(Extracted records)
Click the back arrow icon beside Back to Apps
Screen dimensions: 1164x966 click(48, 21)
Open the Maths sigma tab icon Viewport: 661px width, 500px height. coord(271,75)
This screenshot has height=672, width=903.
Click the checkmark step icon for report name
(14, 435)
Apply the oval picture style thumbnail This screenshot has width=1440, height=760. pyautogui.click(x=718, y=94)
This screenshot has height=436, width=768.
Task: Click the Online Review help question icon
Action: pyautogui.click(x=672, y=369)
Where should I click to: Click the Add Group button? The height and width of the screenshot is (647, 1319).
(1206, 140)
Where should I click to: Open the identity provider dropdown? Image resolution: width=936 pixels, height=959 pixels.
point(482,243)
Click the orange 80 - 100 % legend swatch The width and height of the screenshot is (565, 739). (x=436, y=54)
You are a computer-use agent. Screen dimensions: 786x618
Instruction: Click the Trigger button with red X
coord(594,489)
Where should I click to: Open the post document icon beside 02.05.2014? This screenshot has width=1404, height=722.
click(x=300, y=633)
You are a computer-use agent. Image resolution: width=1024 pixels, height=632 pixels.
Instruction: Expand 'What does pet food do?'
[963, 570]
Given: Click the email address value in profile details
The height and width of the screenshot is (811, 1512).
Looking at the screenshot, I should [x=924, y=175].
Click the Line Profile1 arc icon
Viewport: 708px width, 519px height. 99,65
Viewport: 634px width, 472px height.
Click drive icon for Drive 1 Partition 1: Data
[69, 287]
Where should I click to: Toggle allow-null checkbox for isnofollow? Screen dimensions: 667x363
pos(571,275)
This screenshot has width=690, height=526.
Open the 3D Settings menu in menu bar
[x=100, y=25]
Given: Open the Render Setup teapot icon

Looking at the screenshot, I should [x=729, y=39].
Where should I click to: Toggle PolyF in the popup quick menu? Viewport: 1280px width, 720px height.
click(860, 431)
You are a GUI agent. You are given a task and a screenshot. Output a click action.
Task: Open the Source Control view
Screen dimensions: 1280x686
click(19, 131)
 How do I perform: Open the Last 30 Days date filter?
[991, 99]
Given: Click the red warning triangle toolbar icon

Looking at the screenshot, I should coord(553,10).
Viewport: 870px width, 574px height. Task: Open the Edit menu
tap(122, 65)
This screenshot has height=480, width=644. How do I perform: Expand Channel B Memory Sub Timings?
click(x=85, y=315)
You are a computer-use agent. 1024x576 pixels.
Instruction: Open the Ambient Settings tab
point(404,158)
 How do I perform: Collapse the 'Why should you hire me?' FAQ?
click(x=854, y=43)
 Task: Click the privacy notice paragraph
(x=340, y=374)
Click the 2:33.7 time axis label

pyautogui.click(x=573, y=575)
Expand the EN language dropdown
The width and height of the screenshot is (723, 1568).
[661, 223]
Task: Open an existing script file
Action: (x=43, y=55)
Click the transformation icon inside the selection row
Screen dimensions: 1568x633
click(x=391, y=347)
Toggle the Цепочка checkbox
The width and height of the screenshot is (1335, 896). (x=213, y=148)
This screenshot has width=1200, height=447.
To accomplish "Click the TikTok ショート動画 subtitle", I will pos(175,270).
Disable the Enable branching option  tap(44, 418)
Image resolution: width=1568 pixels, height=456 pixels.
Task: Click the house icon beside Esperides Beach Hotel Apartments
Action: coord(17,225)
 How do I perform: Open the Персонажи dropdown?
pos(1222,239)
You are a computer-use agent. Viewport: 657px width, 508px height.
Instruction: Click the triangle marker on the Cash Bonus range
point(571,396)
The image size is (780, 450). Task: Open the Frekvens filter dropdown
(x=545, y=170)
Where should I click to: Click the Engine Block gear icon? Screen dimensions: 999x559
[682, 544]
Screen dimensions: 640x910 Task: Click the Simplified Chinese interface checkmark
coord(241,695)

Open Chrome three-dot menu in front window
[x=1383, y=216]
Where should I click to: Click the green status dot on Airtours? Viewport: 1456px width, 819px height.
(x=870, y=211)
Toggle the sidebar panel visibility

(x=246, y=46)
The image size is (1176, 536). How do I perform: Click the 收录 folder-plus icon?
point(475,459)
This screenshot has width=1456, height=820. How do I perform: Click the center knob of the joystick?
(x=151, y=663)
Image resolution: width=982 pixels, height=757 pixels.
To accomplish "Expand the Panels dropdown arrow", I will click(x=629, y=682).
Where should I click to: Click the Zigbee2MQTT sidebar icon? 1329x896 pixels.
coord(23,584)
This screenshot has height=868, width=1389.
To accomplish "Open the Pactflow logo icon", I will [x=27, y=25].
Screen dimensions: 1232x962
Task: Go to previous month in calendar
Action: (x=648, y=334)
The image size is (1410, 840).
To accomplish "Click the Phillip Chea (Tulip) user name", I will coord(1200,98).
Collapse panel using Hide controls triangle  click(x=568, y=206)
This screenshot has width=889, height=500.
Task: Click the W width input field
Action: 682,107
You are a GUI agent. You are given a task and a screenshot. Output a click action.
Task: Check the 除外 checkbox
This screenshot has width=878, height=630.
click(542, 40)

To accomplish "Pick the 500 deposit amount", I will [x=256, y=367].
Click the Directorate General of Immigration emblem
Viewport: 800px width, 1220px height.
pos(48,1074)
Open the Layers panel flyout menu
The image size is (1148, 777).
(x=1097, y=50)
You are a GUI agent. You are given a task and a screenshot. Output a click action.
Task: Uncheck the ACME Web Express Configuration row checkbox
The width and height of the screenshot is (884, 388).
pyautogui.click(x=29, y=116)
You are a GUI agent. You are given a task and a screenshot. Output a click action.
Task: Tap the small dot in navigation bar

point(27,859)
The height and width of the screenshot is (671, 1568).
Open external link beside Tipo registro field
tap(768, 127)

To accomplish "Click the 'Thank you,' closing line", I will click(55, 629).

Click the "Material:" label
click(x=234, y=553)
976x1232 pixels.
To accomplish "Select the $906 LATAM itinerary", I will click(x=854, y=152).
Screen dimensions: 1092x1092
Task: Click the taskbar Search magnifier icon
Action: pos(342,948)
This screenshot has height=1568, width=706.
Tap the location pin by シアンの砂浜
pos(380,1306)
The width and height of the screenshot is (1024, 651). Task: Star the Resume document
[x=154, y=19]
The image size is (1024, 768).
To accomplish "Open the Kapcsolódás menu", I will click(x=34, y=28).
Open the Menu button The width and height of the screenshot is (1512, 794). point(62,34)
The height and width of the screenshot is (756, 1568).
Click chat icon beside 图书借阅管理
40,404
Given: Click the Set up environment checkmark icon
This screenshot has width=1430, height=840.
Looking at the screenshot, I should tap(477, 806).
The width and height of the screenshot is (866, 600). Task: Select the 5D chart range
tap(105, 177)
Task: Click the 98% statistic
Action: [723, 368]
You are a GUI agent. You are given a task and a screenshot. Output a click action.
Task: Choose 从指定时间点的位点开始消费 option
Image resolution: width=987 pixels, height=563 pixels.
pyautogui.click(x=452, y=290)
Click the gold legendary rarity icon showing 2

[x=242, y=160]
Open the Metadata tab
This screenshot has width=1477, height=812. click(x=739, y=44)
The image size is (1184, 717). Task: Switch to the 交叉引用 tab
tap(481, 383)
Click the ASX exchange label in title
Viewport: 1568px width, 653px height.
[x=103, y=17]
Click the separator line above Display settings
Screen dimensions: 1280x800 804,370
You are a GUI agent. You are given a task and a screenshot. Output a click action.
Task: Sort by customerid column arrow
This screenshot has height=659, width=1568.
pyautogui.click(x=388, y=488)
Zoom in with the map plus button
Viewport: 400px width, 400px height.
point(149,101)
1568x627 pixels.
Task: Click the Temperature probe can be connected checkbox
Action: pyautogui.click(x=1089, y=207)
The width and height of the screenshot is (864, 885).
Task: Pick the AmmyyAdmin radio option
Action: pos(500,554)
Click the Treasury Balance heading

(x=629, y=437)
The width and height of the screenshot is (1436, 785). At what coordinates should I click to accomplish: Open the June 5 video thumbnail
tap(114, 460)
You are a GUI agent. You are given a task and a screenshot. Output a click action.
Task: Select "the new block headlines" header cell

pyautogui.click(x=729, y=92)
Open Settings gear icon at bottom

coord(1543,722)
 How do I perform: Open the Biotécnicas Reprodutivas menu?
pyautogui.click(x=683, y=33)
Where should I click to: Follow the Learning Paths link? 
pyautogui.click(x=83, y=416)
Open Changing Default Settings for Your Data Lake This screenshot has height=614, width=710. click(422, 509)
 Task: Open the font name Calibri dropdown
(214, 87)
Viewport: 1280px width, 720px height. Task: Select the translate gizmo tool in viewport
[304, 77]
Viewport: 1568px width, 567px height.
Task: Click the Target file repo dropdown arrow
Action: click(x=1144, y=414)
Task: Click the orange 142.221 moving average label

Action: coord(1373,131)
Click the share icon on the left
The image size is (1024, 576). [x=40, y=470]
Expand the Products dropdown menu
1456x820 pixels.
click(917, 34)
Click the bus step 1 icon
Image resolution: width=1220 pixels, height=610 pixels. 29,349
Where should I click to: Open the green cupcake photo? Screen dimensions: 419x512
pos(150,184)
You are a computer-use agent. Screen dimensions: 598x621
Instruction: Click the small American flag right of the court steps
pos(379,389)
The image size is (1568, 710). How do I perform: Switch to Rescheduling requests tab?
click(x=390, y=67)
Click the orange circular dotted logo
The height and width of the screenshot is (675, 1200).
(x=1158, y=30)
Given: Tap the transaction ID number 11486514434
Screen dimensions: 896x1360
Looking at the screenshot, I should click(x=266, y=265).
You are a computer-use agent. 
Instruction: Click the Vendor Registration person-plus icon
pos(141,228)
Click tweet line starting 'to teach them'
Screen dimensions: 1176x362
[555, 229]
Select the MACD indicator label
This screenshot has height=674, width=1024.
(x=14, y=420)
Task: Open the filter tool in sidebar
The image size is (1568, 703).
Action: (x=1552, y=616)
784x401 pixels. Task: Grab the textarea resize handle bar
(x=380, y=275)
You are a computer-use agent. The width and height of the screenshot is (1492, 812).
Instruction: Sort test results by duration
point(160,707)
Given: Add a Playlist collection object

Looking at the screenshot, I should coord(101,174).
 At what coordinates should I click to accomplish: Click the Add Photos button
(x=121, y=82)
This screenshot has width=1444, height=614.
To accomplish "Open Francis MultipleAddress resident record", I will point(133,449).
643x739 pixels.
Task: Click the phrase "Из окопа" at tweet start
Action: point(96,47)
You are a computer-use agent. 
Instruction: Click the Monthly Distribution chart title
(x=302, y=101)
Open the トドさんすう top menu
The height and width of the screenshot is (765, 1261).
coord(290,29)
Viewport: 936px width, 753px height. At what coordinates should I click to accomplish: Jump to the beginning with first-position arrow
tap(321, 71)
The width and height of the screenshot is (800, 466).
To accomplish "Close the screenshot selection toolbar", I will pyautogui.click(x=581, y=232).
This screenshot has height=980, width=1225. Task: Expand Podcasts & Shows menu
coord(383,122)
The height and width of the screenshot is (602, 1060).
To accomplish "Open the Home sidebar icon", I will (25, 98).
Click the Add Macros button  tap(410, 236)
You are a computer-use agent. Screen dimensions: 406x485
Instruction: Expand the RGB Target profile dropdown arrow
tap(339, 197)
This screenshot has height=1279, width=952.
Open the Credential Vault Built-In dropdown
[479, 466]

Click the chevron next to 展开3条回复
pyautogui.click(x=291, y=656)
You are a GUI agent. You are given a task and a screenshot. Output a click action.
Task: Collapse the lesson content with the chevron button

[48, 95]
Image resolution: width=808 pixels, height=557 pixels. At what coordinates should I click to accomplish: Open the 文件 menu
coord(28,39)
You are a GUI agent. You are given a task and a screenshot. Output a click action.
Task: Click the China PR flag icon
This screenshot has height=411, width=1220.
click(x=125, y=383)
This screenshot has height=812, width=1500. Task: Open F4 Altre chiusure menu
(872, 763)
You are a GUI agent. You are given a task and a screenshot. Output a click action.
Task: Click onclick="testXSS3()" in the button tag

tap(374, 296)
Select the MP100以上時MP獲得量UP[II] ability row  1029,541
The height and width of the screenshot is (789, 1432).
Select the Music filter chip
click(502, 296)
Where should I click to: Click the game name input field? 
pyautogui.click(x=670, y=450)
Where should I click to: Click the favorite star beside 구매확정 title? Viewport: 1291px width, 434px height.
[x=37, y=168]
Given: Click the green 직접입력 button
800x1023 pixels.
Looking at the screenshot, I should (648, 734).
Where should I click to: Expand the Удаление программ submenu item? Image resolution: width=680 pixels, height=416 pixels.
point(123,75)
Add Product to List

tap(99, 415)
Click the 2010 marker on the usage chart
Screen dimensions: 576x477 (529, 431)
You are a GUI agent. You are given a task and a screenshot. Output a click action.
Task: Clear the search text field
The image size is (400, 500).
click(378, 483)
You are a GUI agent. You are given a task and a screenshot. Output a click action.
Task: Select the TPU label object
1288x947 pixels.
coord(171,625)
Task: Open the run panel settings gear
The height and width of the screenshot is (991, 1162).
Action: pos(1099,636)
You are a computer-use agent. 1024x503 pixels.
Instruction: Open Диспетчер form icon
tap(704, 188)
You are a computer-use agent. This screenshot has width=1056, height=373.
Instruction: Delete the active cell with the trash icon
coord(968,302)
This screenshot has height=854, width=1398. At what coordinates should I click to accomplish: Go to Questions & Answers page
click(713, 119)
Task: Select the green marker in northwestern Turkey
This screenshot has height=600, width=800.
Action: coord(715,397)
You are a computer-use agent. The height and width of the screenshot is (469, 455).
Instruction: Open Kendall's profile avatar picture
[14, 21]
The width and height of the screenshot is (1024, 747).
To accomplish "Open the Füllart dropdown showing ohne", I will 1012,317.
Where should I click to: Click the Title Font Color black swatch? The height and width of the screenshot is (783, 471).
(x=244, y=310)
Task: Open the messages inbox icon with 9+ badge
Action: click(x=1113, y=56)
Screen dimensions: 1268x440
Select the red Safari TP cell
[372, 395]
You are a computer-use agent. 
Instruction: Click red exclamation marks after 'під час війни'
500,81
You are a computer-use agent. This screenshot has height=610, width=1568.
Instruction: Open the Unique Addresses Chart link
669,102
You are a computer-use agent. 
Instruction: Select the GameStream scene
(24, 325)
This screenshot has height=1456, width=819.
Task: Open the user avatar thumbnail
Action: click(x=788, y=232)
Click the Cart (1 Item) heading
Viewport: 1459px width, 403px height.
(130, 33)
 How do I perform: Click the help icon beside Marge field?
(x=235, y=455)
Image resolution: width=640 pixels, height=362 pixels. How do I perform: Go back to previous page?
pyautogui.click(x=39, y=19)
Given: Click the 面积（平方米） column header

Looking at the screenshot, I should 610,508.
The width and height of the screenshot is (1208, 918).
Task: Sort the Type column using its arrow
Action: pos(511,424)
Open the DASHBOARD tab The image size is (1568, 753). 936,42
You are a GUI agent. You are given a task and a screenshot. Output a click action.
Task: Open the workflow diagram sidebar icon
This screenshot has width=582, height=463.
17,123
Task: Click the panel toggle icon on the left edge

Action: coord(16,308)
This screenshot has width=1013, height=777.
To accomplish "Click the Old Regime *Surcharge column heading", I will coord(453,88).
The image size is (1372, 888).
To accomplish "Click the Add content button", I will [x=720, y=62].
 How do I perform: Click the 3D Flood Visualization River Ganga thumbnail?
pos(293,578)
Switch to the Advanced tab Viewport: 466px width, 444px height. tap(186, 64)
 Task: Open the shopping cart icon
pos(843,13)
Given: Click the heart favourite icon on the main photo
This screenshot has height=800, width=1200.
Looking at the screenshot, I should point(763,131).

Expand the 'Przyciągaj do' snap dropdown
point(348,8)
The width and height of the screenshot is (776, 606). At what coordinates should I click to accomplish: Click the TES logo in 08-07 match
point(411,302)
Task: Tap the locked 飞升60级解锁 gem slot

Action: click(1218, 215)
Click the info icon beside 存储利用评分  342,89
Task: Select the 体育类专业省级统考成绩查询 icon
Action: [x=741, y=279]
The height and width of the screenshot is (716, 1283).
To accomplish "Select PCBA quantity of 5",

• [Exercise objective]:
Could you reproduce the data from the line with "Task: Tap the locked 飞升60级解锁 gem slot" through the last line, replacing "gem slot" with "gem socket" and leaving everything else as it stands?

• [Written response]:
Task: Tap the locked 飞升60级解锁 gem socket

Action: click(1218, 215)
Click the info icon beside 存储利用评分  342,89
Task: Select the 体育类专业省级统考成绩查询 icon
Action: [x=741, y=279]
The height and width of the screenshot is (716, 1283).
To accomplish "Select PCBA quantity of 5",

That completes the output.